Dans nos mémoires et nos publications, nous affirmons que nos actions reposent sur notre rôle social :

« Au-delà de son mandat de protection du public, l’OTSTCFQ a toujours cru qu’il était de son devoir de prendre part aux débats qui portent sur les grands enjeux sociaux. C’est dans notre nature de nous préoccuper des enjeux fondamentaux comme la pauvreté et l’exclusion sociale, la violence, l’itinérance ou la toxicomanie, qui atteignent l’individu dans sa dignité. Toutefois, pour bien jouer son rôle d’observateur et d’expert, l’OTSTCFQ doit intervenir en fonction des compétences de ses membres, lesquels ont développé des expertises qui lui permettent de porter sur plusieurs enjeux un regard particulier, de voir ce que d’autres ne voient pas. C’est ce qui nous permet de rester crédibles dans nos prises de position »1.

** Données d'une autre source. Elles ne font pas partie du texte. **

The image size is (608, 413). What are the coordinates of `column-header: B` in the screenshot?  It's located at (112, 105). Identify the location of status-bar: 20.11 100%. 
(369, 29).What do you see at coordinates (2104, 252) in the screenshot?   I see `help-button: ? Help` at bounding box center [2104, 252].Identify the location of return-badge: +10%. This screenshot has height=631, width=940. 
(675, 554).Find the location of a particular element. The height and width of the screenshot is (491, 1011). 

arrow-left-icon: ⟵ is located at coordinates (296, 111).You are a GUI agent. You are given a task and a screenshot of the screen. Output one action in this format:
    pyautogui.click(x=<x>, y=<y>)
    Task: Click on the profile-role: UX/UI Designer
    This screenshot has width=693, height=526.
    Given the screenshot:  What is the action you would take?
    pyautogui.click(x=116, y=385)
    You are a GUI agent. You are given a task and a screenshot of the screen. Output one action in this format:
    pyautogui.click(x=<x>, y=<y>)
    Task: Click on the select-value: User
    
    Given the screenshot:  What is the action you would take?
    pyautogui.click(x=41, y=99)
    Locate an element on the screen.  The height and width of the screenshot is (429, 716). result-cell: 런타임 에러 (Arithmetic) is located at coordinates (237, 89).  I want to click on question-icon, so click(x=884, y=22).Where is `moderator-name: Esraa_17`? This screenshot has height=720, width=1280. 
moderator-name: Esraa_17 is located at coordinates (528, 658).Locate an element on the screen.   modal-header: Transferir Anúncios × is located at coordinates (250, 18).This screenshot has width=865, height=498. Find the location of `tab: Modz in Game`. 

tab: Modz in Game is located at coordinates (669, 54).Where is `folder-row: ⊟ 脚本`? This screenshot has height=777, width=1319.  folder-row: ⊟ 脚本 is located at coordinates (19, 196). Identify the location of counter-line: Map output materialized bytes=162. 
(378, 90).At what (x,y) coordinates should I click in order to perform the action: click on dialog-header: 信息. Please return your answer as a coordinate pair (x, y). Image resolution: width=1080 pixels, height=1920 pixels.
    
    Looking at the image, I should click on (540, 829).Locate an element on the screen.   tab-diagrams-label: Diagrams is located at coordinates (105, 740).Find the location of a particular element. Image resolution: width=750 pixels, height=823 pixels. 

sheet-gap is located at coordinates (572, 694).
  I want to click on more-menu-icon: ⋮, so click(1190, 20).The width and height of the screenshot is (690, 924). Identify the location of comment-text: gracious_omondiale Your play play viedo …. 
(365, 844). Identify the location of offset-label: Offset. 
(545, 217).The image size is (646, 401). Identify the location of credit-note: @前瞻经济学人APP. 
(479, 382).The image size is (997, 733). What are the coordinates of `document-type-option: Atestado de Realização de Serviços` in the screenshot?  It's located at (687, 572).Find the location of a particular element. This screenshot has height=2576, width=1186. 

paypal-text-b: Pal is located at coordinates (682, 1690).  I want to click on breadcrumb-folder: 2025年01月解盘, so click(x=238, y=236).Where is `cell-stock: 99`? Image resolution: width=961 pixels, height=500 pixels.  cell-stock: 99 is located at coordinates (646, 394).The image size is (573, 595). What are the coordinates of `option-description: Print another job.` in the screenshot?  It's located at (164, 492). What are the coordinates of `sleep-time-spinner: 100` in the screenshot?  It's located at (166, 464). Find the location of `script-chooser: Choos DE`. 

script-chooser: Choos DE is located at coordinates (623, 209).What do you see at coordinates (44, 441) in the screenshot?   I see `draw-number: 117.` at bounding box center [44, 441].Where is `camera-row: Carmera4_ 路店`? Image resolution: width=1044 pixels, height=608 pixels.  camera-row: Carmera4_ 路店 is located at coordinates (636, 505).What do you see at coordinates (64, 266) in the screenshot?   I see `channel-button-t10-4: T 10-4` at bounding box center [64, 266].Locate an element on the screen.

Bien que l’Ordre puisse éclairer la population et le législateur sur différents enjeux liés à ses domaines d’expertise, ce rôle trouve ses limites dans le fait que le gouvernement est élu démocratiquement et qu’il peut prendre des décisions contraires à nos avis et à nos recommandations.

Concrètement, nous ne pouvons imposer au gouvernement ou aux établissements d’agir contre le manque de travailleurs sociaux dans le réseau, mais nous pouvons intervenir en faveur de l’accès à des services sociaux gratuits, publics, de qualité et en quantité suffisante sur l’ensemble du territoire.

Nous pouvons également – et nous le faisons – sensibiliser le législateur à l’importance d’exiger des établissements qu’ils vous permettent d’exercer vos professions en respectant votre Code de déontologie et votre jugement professionnel.

Protéger le public, ça passe aussi par là!